#### WHAT YOU ARE ASKED TO DO:
Turn everything from the line with "Describe the element" down to the line with "at that location." in the data below into a two-column CSV with columns input and output, one row per pairing of text and answer, each in a single quoted field with line breaks replaced by spaces. Leave the pictures out.

=== RECORDS PROVIDED ===

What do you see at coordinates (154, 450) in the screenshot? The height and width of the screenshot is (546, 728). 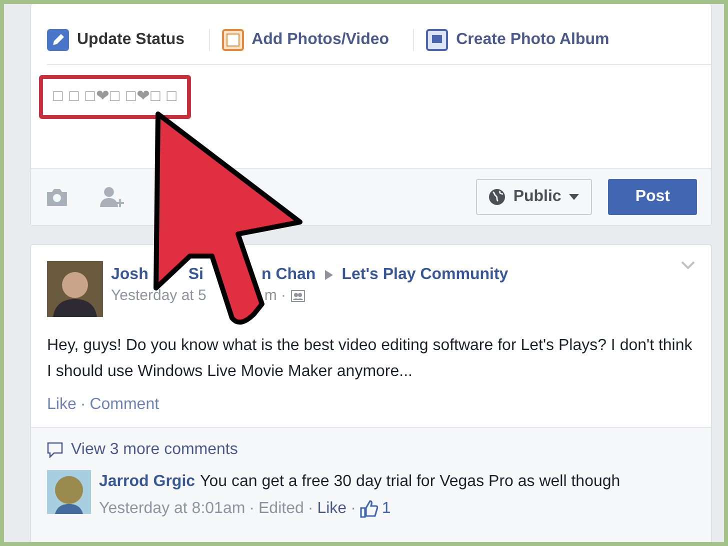 I see `view-comments-link: View 3 more comments` at bounding box center [154, 450].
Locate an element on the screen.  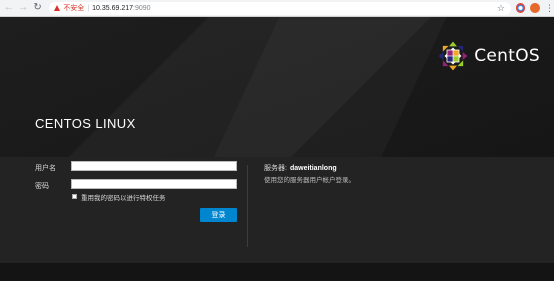
server-info: 服务器: daweitianlong is located at coordinates (300, 168).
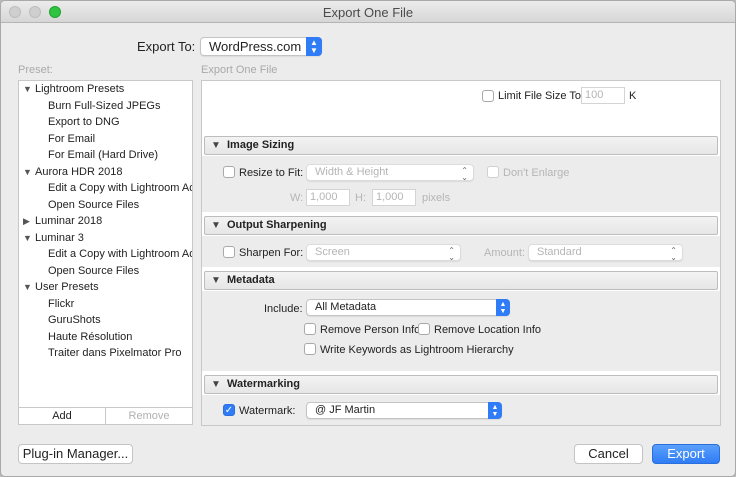 Image resolution: width=736 pixels, height=477 pixels. I want to click on preset-label: GuruShots, so click(74, 320).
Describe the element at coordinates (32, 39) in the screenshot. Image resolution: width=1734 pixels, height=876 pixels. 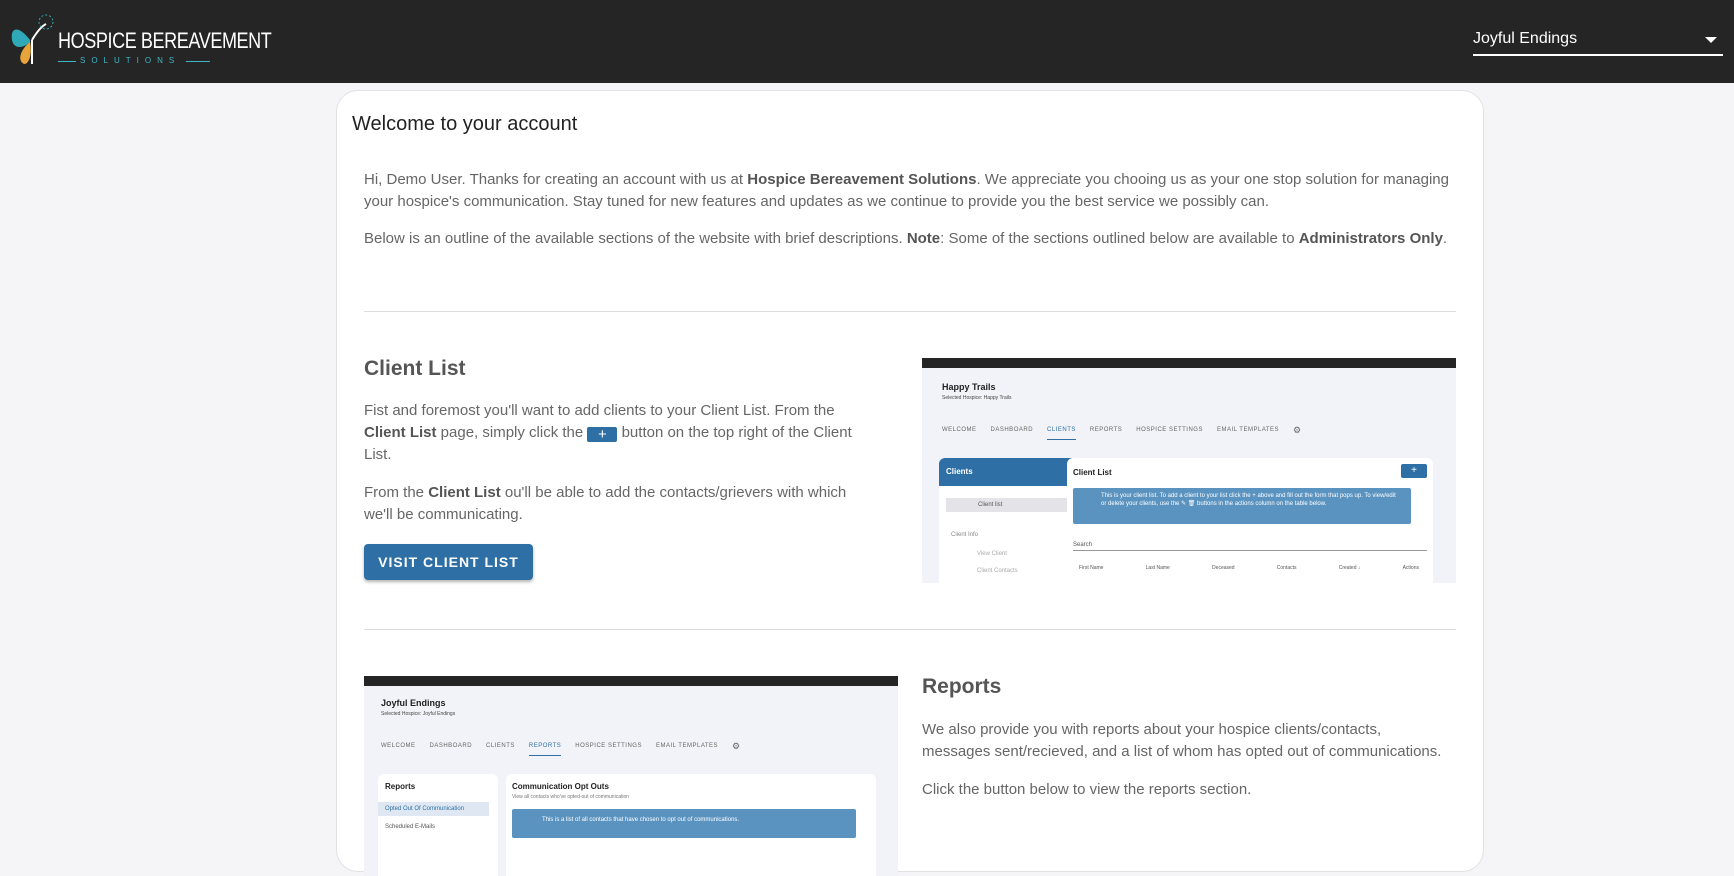
I see `butterfly-icon` at that location.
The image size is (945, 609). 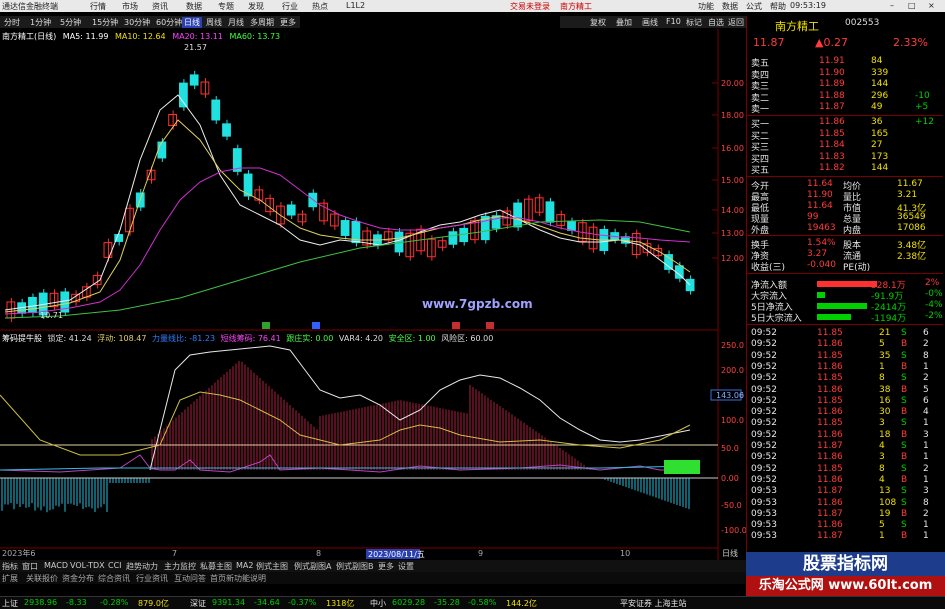 What do you see at coordinates (10, 578) in the screenshot?
I see `extension-tab: 扩展` at bounding box center [10, 578].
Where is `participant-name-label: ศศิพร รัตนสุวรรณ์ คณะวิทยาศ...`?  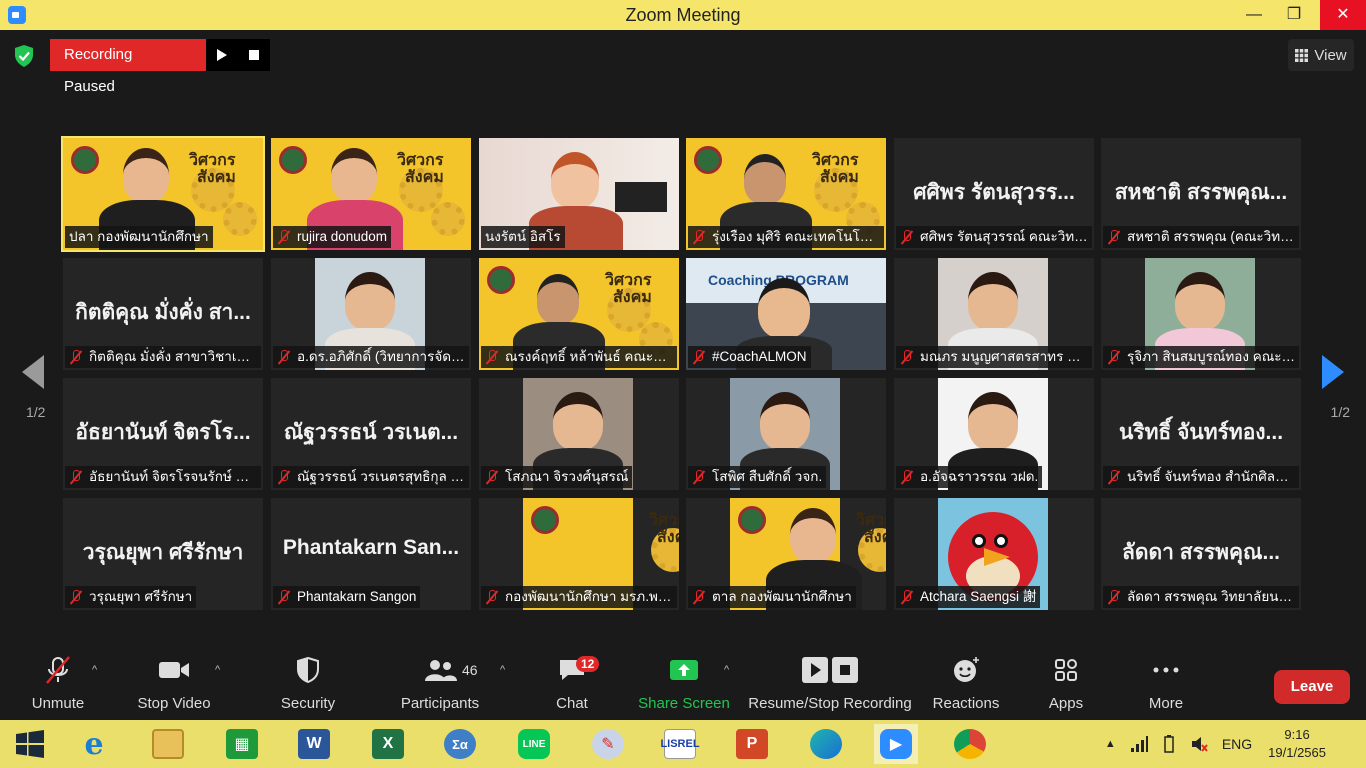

===

#### YOUR SOLUTION:
input,output
"Describe the element at coordinates (32, 39) in the screenshot. Image resolution: width=1734 pixels, height=876 pixels.","I see `butterfly-icon` at that location."